• Assignment
The entries should be given again in full. Alter nothing.

BEGIN Data provided

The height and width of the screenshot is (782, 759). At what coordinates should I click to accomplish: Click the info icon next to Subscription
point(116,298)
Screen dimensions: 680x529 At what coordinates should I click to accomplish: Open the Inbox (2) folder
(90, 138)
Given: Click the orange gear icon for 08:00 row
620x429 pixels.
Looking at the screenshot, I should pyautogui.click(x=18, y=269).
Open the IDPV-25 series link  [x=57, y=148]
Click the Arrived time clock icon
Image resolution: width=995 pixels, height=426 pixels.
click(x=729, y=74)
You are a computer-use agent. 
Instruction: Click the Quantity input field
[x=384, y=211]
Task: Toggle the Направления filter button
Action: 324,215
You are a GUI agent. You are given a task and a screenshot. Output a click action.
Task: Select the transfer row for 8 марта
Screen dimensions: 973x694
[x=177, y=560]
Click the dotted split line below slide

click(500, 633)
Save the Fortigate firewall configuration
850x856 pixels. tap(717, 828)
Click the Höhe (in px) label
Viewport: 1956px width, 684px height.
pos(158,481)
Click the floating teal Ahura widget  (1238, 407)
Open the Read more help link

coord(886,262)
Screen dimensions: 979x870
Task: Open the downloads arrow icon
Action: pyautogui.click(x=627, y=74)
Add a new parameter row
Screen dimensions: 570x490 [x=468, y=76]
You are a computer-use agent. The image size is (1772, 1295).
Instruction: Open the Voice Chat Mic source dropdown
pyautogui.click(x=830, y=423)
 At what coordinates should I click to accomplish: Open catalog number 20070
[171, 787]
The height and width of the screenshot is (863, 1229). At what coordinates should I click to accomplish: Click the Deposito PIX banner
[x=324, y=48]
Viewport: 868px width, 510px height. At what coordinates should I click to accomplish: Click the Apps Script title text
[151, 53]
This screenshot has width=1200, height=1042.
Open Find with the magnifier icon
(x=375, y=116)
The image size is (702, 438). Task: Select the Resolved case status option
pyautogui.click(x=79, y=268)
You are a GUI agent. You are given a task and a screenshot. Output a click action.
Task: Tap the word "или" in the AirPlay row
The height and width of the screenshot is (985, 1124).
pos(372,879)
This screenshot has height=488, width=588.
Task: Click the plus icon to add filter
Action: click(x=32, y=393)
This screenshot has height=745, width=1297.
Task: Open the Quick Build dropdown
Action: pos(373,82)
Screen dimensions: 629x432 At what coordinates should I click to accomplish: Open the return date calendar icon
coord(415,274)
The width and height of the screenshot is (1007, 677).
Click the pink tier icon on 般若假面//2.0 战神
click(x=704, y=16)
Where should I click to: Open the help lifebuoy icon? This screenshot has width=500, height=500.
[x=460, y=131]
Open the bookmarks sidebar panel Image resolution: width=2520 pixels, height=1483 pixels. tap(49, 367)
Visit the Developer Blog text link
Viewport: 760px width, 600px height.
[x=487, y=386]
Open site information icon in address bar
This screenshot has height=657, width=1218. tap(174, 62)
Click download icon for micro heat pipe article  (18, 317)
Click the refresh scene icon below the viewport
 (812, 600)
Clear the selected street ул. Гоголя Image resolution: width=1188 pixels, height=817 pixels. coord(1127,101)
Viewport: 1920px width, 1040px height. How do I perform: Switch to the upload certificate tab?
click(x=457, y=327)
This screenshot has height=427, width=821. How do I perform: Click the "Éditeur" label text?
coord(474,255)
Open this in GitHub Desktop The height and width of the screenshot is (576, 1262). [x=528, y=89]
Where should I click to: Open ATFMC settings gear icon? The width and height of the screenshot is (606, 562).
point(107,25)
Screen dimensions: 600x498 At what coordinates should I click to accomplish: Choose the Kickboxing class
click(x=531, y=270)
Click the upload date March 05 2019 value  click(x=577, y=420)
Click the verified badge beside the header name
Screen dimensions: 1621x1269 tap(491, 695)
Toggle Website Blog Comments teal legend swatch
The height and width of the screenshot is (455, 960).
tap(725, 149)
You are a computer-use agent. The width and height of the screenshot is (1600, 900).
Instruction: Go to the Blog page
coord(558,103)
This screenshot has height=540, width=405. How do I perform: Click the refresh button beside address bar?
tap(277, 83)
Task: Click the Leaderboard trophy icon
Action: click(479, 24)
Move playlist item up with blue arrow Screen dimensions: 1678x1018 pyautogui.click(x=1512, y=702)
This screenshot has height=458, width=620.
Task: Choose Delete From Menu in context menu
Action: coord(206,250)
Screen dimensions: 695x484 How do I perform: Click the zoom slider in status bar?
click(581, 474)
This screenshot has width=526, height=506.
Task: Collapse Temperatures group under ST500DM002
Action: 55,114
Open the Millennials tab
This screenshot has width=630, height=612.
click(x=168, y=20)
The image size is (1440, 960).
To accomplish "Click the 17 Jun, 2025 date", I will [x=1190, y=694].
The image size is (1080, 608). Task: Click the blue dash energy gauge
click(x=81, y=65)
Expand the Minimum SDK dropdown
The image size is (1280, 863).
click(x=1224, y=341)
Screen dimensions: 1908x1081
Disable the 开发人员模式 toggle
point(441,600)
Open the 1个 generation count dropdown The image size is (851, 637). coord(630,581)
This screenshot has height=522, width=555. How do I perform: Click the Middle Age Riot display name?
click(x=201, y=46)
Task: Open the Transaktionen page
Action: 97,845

END Data provided

• The completed task
The height and width of the screenshot is (782, 759). At what coordinates should I click to accomplish: Click the info icon next to Subscription
point(116,298)
Screen dimensions: 680x529 At what coordinates should I click to accomplish: Open the Inbox (2) folder
(90, 138)
Given: Click the orange gear icon for 08:00 row
620x429 pixels.
Looking at the screenshot, I should pyautogui.click(x=18, y=269).
Open the IDPV-25 series link  [x=57, y=148]
Click the Arrived time clock icon
Image resolution: width=995 pixels, height=426 pixels.
click(x=729, y=74)
You are a computer-use agent. 
Instruction: Click the Quantity input field
[x=384, y=211]
Task: Toggle the Направления filter button
Action: 324,215
You are a GUI agent. You are given a task and a screenshot. Output a click action.
Task: Select the transfer row for 8 марта
Screen dimensions: 973x694
[x=177, y=560]
Click the dotted split line below slide

click(500, 633)
Save the Fortigate firewall configuration
850x856 pixels. tap(717, 828)
Click the Höhe (in px) label
Viewport: 1956px width, 684px height.
pos(158,481)
Click the floating teal Ahura widget  (1238, 407)
Open the Read more help link

coord(886,262)
Screen dimensions: 979x870
Task: Open the downloads arrow icon
Action: pyautogui.click(x=627, y=74)
Add a new parameter row
Screen dimensions: 570x490 [x=468, y=76]
You are a computer-use agent. The image size is (1772, 1295).
Instruction: Open the Voice Chat Mic source dropdown
pyautogui.click(x=830, y=423)
 At what coordinates should I click to accomplish: Open catalog number 20070
[171, 787]
The height and width of the screenshot is (863, 1229). At what coordinates should I click to accomplish: Click the Deposito PIX banner
[x=324, y=48]
Viewport: 868px width, 510px height. At what coordinates should I click to accomplish: Click the Apps Script title text
[151, 53]
This screenshot has width=1200, height=1042.
Open Find with the magnifier icon
(x=375, y=116)
The image size is (702, 438). Task: Select the Resolved case status option
pyautogui.click(x=79, y=268)
You are a GUI agent. You are given a task and a screenshot. Output a click action.
Task: Tap the word "или" in the AirPlay row
The height and width of the screenshot is (985, 1124).
pos(372,879)
This screenshot has height=488, width=588.
Task: Click the plus icon to add filter
Action: click(x=32, y=393)
This screenshot has height=745, width=1297.
Task: Open the Quick Build dropdown
Action: pos(373,82)
Screen dimensions: 629x432 At what coordinates should I click to accomplish: Open the return date calendar icon
coord(415,274)
The width and height of the screenshot is (1007, 677).
Click the pink tier icon on 般若假面//2.0 战神
click(x=704, y=16)
Where should I click to: Open the help lifebuoy icon? This screenshot has width=500, height=500.
[x=460, y=131]
Open the bookmarks sidebar panel Image resolution: width=2520 pixels, height=1483 pixels. tap(49, 367)
Visit the Developer Blog text link
Viewport: 760px width, 600px height.
[x=487, y=386]
Open site information icon in address bar
This screenshot has height=657, width=1218. tap(174, 62)
Click download icon for micro heat pipe article  (18, 317)
Click the refresh scene icon below the viewport
 (812, 600)
Clear the selected street ул. Гоголя Image resolution: width=1188 pixels, height=817 pixels. coord(1127,101)
Viewport: 1920px width, 1040px height. How do I perform: Switch to the upload certificate tab?
click(x=457, y=327)
This screenshot has height=427, width=821. How do I perform: Click the "Éditeur" label text?
coord(474,255)
Open this in GitHub Desktop The height and width of the screenshot is (576, 1262). [x=528, y=89]
Where should I click to: Open ATFMC settings gear icon? The width and height of the screenshot is (606, 562).
point(107,25)
Screen dimensions: 600x498 At what coordinates should I click to accomplish: Choose the Kickboxing class
click(x=531, y=270)
Click the upload date March 05 2019 value  click(x=577, y=420)
Click the verified badge beside the header name
Screen dimensions: 1621x1269 tap(491, 695)
Toggle Website Blog Comments teal legend swatch
The height and width of the screenshot is (455, 960).
tap(725, 149)
You are a computer-use agent. The width and height of the screenshot is (1600, 900).
Instruction: Go to the Blog page
coord(558,103)
This screenshot has height=540, width=405. How do I perform: Click the refresh button beside address bar?
tap(277, 83)
Task: Click the Leaderboard trophy icon
Action: click(479, 24)
Move playlist item up with blue arrow Screen dimensions: 1678x1018 pyautogui.click(x=1512, y=702)
This screenshot has height=458, width=620.
Task: Choose Delete From Menu in context menu
Action: coord(206,250)
Screen dimensions: 695x484 How do I perform: Click the zoom slider in status bar?
click(581, 474)
This screenshot has width=526, height=506.
Task: Collapse Temperatures group under ST500DM002
Action: 55,114
Open the Millennials tab
This screenshot has width=630, height=612.
click(x=168, y=20)
The image size is (1440, 960).
To accomplish "Click the 17 Jun, 2025 date", I will [x=1190, y=694].
The image size is (1080, 608). Task: Click the blue dash energy gauge
click(x=81, y=65)
Expand the Minimum SDK dropdown
The image size is (1280, 863).
click(x=1224, y=341)
Screen dimensions: 1908x1081
Disable the 开发人员模式 toggle
point(441,600)
Open the 1个 generation count dropdown The image size is (851, 637). coord(630,581)
This screenshot has height=522, width=555. How do I perform: Click the Middle Age Riot display name?
click(x=201, y=46)
Task: Open the Transaktionen page
Action: 97,845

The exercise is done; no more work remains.